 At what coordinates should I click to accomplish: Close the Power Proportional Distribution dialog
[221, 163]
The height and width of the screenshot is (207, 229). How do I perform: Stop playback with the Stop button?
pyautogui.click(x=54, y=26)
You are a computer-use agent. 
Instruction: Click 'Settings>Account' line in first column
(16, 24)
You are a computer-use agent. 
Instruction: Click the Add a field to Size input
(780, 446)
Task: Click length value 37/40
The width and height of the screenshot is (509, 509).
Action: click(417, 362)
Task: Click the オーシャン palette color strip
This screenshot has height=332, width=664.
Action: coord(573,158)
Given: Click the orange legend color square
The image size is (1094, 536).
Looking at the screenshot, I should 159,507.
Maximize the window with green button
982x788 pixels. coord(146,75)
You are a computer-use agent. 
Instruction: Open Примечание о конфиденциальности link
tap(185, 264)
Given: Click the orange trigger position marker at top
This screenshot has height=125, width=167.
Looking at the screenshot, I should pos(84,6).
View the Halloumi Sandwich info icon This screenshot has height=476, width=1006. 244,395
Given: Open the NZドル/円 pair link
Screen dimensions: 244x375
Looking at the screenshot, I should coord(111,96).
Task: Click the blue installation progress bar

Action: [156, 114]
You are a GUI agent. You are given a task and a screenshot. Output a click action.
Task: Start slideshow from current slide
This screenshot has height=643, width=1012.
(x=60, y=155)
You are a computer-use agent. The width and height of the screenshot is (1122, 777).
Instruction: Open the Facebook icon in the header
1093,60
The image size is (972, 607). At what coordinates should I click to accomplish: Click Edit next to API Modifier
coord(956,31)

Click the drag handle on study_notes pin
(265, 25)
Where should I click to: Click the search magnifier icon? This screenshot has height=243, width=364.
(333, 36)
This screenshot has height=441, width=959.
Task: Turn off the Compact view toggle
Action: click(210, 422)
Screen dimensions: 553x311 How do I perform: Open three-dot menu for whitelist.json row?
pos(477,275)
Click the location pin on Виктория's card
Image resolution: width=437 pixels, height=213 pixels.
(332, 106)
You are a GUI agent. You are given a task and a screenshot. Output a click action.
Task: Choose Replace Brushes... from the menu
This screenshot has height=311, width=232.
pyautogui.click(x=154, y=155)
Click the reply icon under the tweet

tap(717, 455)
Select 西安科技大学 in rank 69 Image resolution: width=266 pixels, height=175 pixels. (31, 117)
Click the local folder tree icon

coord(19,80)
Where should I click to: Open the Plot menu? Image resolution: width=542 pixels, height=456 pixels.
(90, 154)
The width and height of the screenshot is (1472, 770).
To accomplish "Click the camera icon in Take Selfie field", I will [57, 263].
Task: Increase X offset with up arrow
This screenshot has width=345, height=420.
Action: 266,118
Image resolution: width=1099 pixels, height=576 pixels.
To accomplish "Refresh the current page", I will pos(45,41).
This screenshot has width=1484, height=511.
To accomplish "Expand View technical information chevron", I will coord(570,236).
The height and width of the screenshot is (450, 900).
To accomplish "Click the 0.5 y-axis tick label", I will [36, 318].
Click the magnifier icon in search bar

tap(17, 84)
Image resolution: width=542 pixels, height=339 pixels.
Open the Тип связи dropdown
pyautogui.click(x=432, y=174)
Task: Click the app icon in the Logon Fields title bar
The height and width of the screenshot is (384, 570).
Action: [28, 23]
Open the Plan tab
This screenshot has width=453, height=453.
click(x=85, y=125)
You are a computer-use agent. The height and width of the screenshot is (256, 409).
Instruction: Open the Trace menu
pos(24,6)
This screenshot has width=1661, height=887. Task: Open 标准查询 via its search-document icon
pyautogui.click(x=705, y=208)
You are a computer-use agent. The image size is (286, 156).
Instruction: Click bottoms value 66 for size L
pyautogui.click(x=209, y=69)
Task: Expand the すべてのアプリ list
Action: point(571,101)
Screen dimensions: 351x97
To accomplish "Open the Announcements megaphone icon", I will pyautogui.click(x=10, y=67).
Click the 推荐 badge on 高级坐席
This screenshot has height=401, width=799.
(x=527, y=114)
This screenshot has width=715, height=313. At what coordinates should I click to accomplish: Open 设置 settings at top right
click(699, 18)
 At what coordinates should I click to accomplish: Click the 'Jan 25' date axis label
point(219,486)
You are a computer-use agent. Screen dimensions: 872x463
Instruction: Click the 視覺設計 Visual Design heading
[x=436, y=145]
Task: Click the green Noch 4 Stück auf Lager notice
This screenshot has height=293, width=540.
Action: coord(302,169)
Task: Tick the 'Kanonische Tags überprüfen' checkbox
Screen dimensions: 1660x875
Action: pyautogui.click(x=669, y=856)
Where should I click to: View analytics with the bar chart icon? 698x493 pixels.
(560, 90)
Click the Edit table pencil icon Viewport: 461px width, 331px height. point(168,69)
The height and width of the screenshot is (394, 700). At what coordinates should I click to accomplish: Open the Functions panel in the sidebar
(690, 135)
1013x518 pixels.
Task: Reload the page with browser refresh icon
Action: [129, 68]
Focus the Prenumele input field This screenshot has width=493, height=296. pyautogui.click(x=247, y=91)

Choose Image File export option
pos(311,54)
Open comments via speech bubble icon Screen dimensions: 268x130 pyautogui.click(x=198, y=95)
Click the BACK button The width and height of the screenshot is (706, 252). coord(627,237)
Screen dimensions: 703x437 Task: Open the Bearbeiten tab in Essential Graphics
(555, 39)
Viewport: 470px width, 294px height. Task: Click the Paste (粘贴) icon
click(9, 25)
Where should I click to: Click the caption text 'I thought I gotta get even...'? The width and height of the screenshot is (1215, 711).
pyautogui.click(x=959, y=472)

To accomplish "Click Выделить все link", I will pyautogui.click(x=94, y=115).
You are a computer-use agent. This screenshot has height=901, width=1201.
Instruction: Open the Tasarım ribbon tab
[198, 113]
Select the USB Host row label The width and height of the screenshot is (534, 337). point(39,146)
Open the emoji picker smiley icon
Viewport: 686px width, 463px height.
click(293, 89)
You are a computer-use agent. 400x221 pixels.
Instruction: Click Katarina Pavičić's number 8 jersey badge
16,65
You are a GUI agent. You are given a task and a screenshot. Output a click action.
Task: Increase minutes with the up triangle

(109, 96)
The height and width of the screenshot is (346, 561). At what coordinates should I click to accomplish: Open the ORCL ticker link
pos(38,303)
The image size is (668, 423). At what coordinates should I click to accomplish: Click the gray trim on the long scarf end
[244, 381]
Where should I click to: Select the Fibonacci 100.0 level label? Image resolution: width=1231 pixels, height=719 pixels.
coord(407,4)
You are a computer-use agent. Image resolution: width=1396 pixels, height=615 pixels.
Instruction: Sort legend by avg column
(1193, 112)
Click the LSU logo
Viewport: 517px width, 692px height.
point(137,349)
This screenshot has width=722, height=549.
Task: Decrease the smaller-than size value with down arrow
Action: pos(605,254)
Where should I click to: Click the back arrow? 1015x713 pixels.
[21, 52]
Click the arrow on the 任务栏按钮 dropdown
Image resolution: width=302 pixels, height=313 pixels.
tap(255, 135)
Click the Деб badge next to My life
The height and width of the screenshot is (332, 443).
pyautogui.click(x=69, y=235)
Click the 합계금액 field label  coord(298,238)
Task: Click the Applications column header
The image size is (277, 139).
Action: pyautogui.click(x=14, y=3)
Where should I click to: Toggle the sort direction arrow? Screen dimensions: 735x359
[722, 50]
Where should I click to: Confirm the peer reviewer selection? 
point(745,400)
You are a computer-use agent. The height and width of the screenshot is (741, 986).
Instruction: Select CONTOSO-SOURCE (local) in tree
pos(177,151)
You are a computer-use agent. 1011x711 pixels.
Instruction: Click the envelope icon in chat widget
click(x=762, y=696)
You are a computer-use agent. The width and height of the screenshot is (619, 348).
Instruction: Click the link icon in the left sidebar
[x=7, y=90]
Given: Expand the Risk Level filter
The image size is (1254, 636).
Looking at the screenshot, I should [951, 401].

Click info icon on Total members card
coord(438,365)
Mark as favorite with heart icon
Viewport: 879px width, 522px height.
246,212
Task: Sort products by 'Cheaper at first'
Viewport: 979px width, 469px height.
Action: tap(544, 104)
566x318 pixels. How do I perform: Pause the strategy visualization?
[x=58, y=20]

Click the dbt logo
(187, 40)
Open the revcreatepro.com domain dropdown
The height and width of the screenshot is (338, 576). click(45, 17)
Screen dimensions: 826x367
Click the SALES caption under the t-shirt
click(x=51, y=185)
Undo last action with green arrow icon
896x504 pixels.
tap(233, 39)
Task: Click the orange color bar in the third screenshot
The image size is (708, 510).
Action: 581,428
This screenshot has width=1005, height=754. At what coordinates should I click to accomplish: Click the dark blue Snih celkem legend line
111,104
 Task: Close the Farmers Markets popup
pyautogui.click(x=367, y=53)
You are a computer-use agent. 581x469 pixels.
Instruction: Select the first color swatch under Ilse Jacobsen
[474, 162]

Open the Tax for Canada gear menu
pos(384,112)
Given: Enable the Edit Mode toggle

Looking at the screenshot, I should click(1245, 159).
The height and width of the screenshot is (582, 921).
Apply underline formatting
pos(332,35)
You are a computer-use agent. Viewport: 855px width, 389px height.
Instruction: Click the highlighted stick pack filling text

- - - -

## What to do
Pick out every line in the listing above that contains the word "Increase" and copy each of those lines.

## Task solution
Task: Increase X offset with up arrow
Task: Increase minutes with the up triangle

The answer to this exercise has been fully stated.